LOS ANGELES (Reuters) - A group of about 50 flightless geese stranded at a California pond became easy prey for foxes and coyotes when drought conditions dried their watery home, but they have been rescued and sent to new homes, organizers of the effort said on Wednesday.
The geese, whose desiccated pond was between an interstate highway and a row of industrial buildings, were in desperate straights in the town of Woodland near Sacramento, said Jennifer Gordon, director of Carolina Waterfowl Rescue.
“Everything that eats meat in the wild was snacking on those geese,” said Gordon, who added that she witnessed a fox preying on the geese on Monday before her group could reach the birds.
“If they were wild birds, they would have flown off and found another pond,” she said.
A small group of domesticated geese were abandoned at the pond about 20 years ago, and their numbers grew over time through inbreeding, which burdened the animals with some health problems, said Woodland Public Works Director Greg Meyer, whose department was involved in the rescue.
California’s 3-year-old drought, in addition to robbing the geese of their sanctuary, has dried up lakes and rivers in many parts of the state, as well as heightening the wildfire risk and depleting reservoirs.

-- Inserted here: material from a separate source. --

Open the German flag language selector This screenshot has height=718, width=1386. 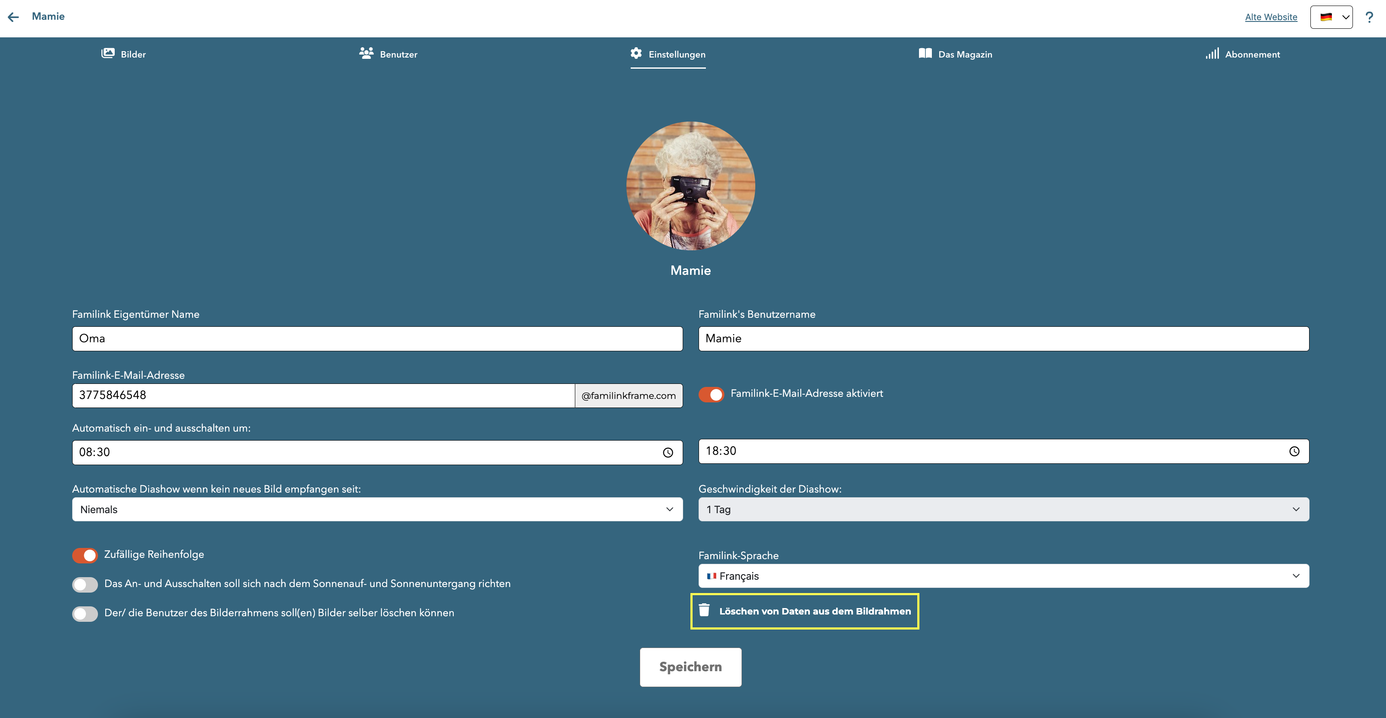click(x=1331, y=17)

In response to the drying of the pond, Gordon and two other members of Charlotte, North Carolina-based Carolina Waterfowl Rescue boarded a flight to California to take part in a rescue operation in the longest trip they have ever undertaken for such a roundup.
On the flight out from North Carolina, they brought along a homemade trap made of PVC pipe and plastic fencing - equipment they normally use to rescue birds, Gordon said.

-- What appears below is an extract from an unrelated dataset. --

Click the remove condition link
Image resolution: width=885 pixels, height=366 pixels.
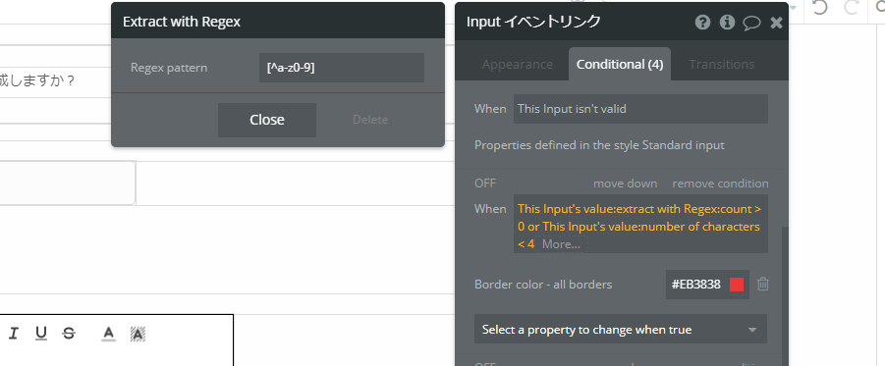coord(720,183)
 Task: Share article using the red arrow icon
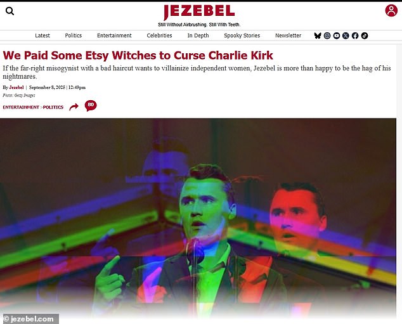click(74, 107)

On Tuesday, the Carolina Waterfowl Rescue members joined a group of about a dozen others to set up the trap and herd the geese into it, Meyer said. Several city workers took part in the roundup.
It only took 15 minutes to round up all the birds, as participants formed a large semicircle and shepherded the geese into an enclosure, Gordon said.
Once the geese were placed in kennels, they were separated into three groups and driven in vans to new homes in Santa Cruz, Orland and Bakersfield, she said.